You have my deepest sympathy!  It is just so awful to say goodbye.  I'll bet
Joe will be relieved to leave though.  He can't be comfortable.  It still
will be an awful thing for you though.

Yeah, it is true that it is an easy way to die...  The shot isn't hard on
them, and they just drift off to sleep.  It will be so nice that you will be
able to pet and be with him though.   When I had to put my kitty to sleep I
was taking chemo and the vet wouldn't let me near just in case she go
frightened and scratched.  She didn't, but I didn't get to hold and pet her.
 

You are in my prayers! 
 
 
 
 

-------Original Message-------
 
From: Carolyn M.
Date: 3/7/2012 7:03:16 PM
To: [email protected]
Subject: [Chihuahuas] I'm putting Joe down on Monday.

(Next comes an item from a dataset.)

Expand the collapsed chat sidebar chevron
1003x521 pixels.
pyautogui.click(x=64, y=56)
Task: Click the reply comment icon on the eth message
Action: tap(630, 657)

Need you...
 
  
Hi friends,
Well, I've put it off for two months and now I think it's time. Can you guys
help me?
I'm writing through tears and it makes for a very blurry screen.
I told y'all before about Joe and all his tumors, etc., and that I could
spend thousands (literally) in testing and medications. But the vet told me
honestly that Joe is dying and I could only prolong his life by investing
lots of money, but it won't cure him and won't save him for very long.
 
OK, so I called my vet (and others) and asked about euthanasia prices...I
can't believe how expensive it is. Almost all were $150 and up to put him to
sleep and have a "group" cremation with the ashes spread out to sea.
PLEASE DON'T TELL ME if this doesn't happen and instead something awful
happens. Please don't.
 
I'll be doing this by myself - driving Joe and me to the Vet; staying beside
and petting Joe while the Dr. injects the serum. And if I understand all
this correctly, then Joe will just go to sleep. Is that right?
 
So, you guys, how can I know this is the right decision? I've prayed to God
to give me strength, which he does. But I also asked him if I should be
doing this and I don't hear an answer. 
How can I justify, in my heart, the fact that I'm going to  ("kill" is such
a harsh word, but...) put down my beloved Joe? How do I do that?
 
Then, what about his little brother? Y'all told me before that his pal will
grieve. I understand what grief is. I buried my beloved son last year. And I
know there is no comparison, but now this year, I have to bury my cherished
dog.
 
Anyway, how do I comfort Koby, my little chi who's known Joe for 10 months?
And, how in the heck do I do this? Drive Joe and I to the vet, take him in;
then drive home with only his collar??   
 
I can't even write this to y'all without crying and I'm pretty sure I won't
be any braver when I drive us to Joe's death. 
Please say something to me that will help.